In other words, the court simply does not buy defendants’ argument that once the parties agree that there will a potential mediation at some point in the future, everything they discuss from that point forward regarding a potential settlement is subject to section 1119.  It is up to defendants to link the particular communication to the mediation.  Put another way, the privilege protects communications and writings “if they are materially related to, and foster, the mediation.”  (Wimsatt, supra, 152 Cal.App.4th at pp. 160-161.)  Here, there was no effort made to articulate that link.  The privilege log does not really get one anywhere.  Simply putting “Mediation” in the subject line no more makes a document privileged than putting “Privileged” in the subject line.  It is the body of the document that will determine whether it is privileged, not the heading.  That is the problem with the log here; it is insufficient to make the privilege out.  In particular, “a privilege log typically should provide the identity and capacity of all individuals who authored, sent, or received each allegedly privileged document, the document's date, a brief description of the document and its contents or subject matter sufficient to determine whether the privilege applies, and the precise privilege or protection asserted.”  (Catalina Island Yacht Club v.
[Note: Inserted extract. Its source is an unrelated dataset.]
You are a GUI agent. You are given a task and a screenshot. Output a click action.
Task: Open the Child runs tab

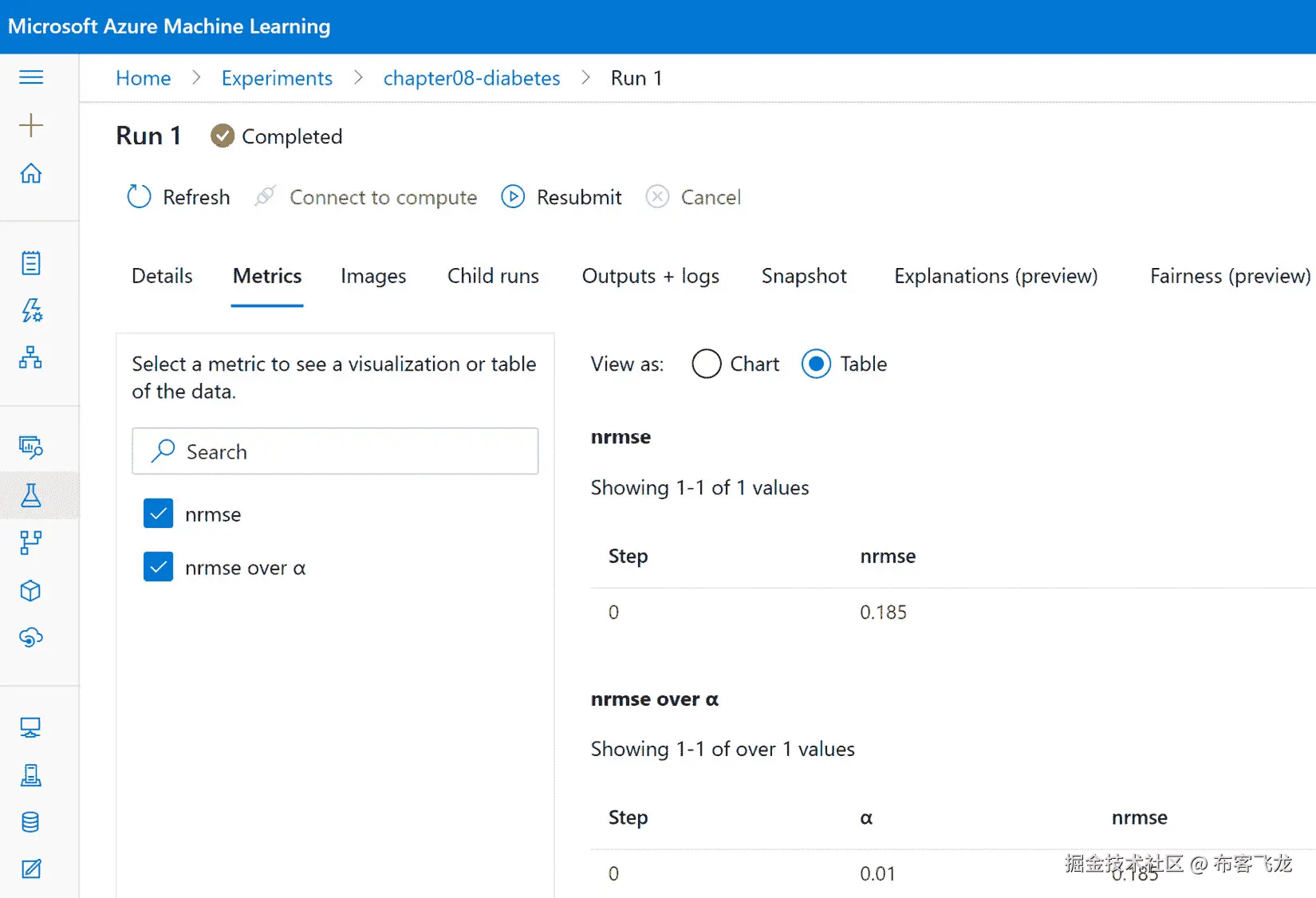[493, 276]
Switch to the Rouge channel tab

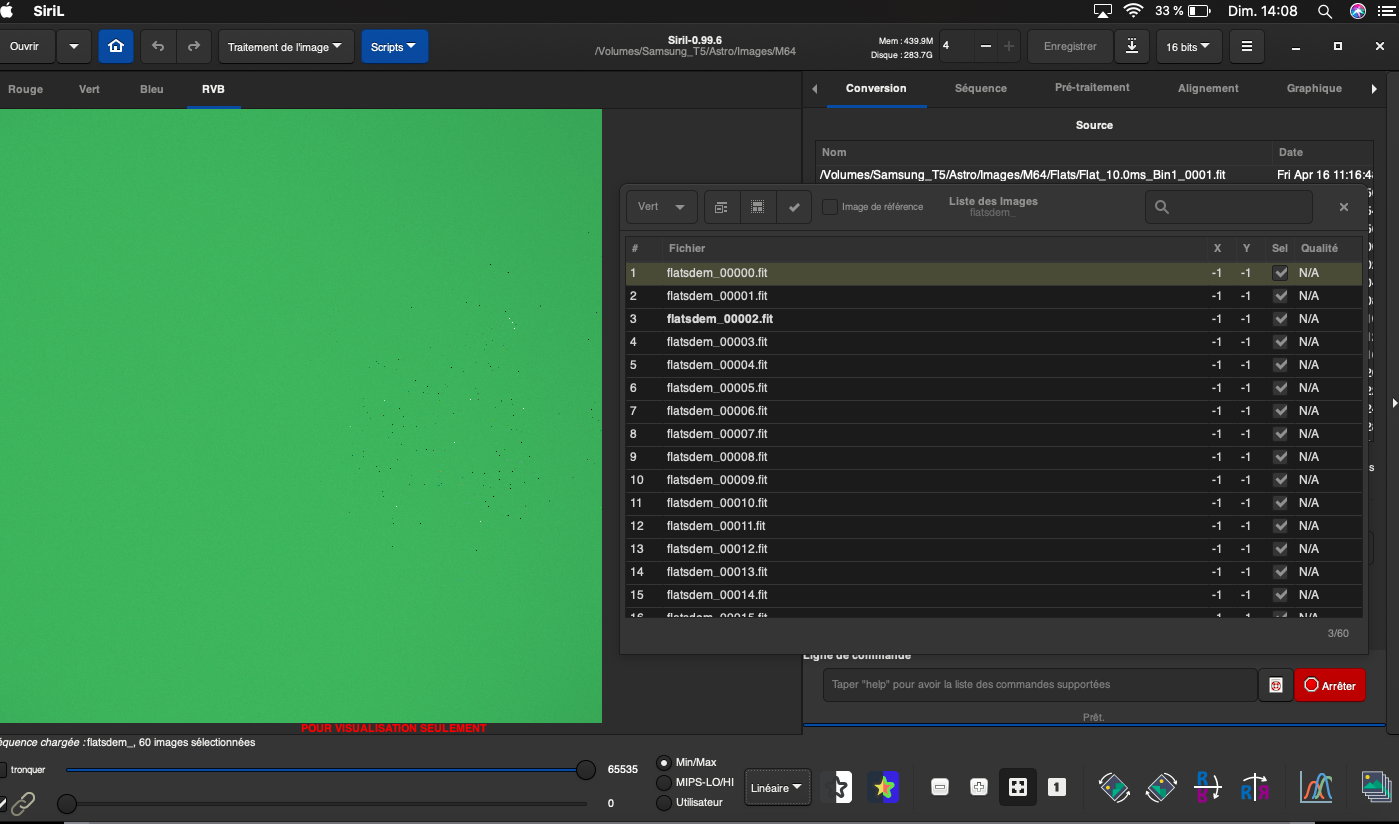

Superior Court (2015) 242 Cal.App.4th 1116, 1130, citations omitted.)

On the other hand, the court is well aware that it is not proper for the court to require so much to be disclosed that the substance must be disclosed to shield the substance.  What the court would want to see is the following.  First, a procedural timeline: when did the parties first agree to the mediation?  When was the mediator appointed?  What were the dates of any communications with the mediator or the mediation entity?  When did the actual mediation take place?  The court does not believe that any of that information is protected by section 1119.  Then the burden is on the defendants to establish that the communication on the log is one that materially related to or fostered the upcoming mediation—that it, the document was “prepared for the purpose of, in the course of, or pursuant to, a mediation.”  That means some specific tie to the mediation as opposed to a general discussion between the parties.  The easiest example of a protected document would be a mediation brief—even if exchanged with the other side.  But a letter written 18 months before the mediation was to occur discussing a party’s settlement position or view of the case is less likely to make the cut as being closely tied to the mediation and would seem more like a typical document written in the course of litigation.
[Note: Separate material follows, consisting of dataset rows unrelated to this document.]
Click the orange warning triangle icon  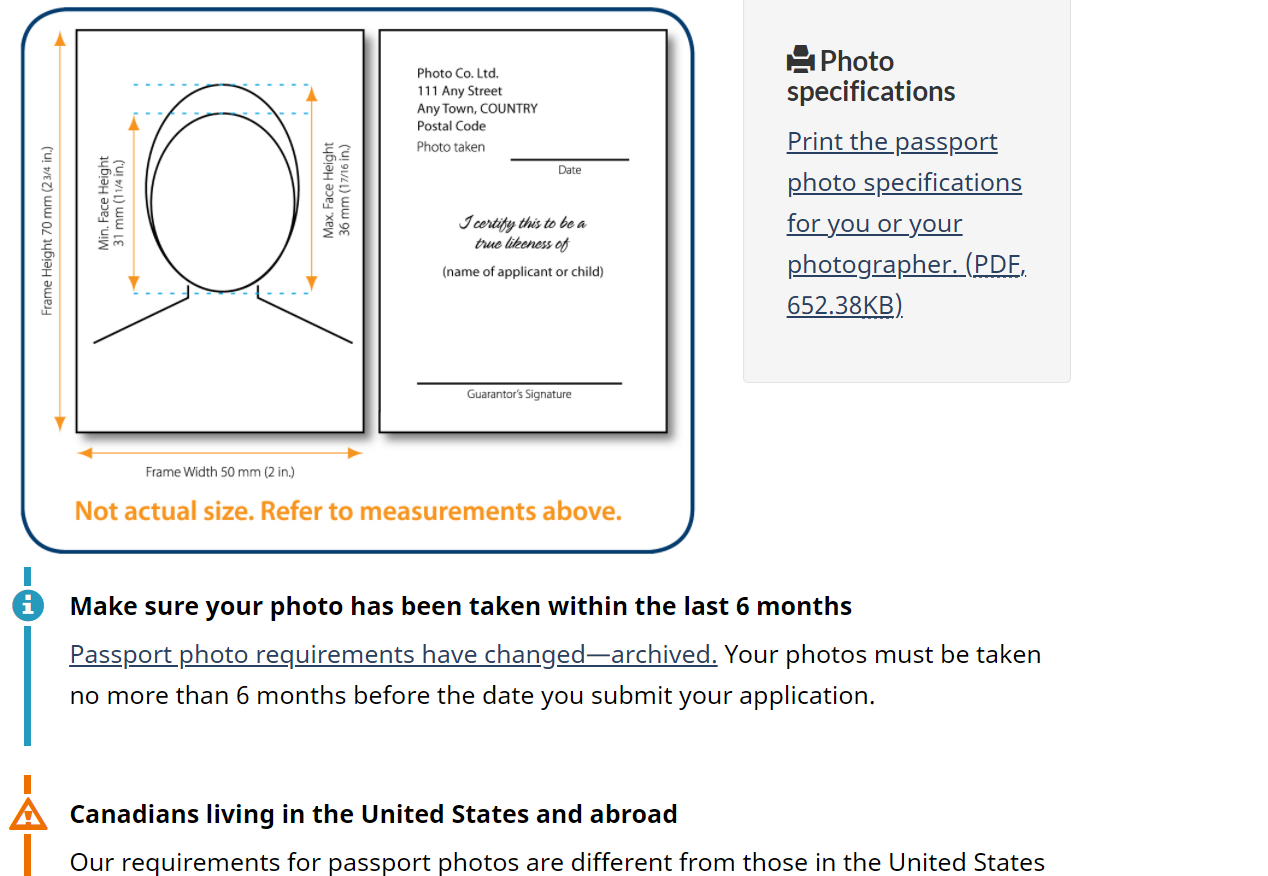28,814
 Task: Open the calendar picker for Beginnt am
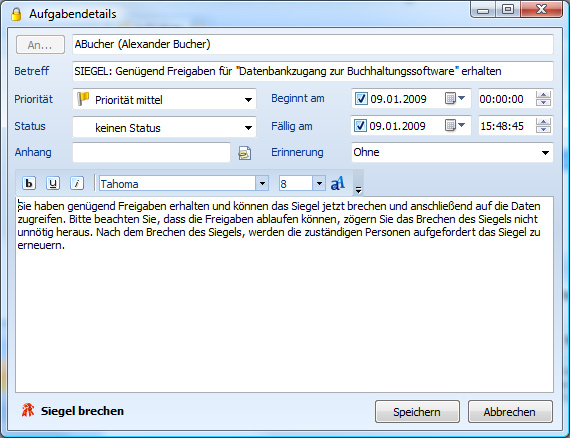tap(455, 98)
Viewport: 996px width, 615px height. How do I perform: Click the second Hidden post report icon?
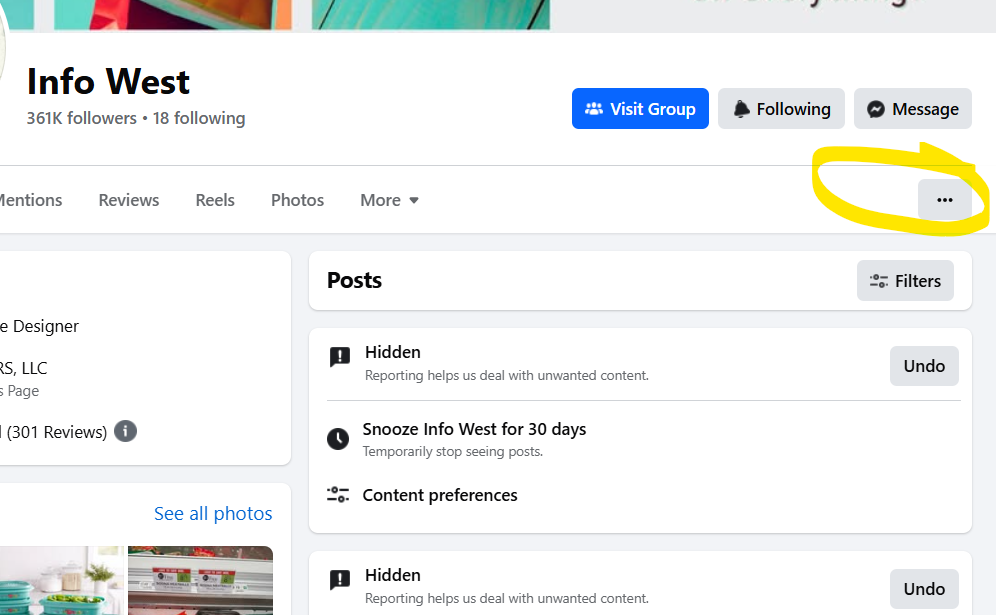[x=340, y=581]
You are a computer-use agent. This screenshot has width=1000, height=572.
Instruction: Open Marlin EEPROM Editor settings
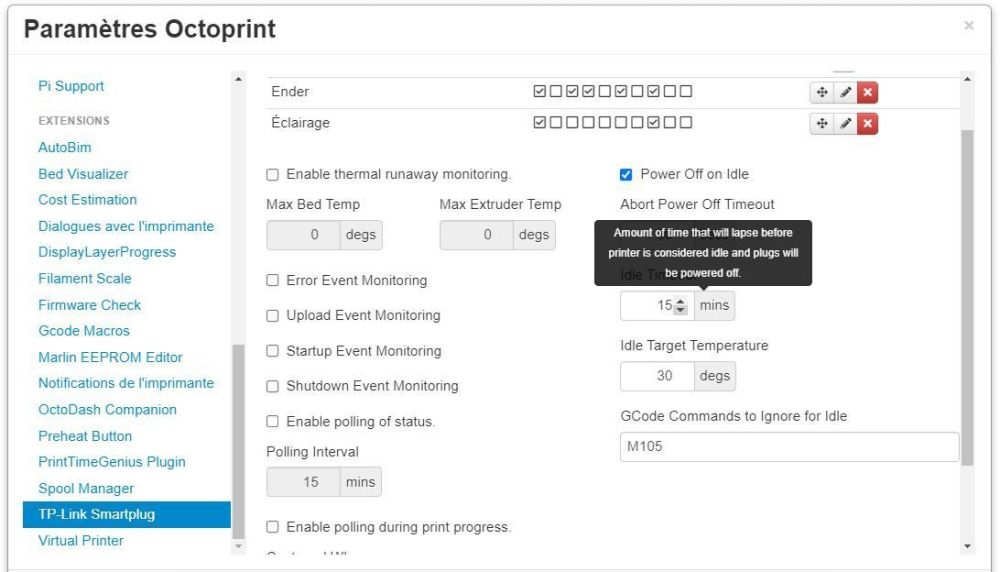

The court’s view is that the foregoing is not well fleshed out in the case law.  The court will, therefore, not hold defendants to have waived the privilege due to the inadequate log.  Defendants will have 15 days to submit a revised log and include the timeline discussed above.  Plaintiffs can then bring a motion to compel with the 45 day clock starting anew.  Defendants will not be able to provide any information in opposition beyond that which is in the log or the accompanying timeline.  Thus, the motion is GRANTED as to these documents, but only to the extent of requiring a supplemental log and timeline.  Whether the documents need to be produced after that will have to await a different motion.  That said, the court notes that it is unlikely that the court will agree to the extremely broad view that defendants seem to have.

Because both aspects of the motion were not without substantial justification, the request for sanctions is DENIED.

The upcoming hearing is the mirror image of this one and the court’s order will be the same.  The court believes that the next hearing should therefore be vacated, but will discuss that with the parties.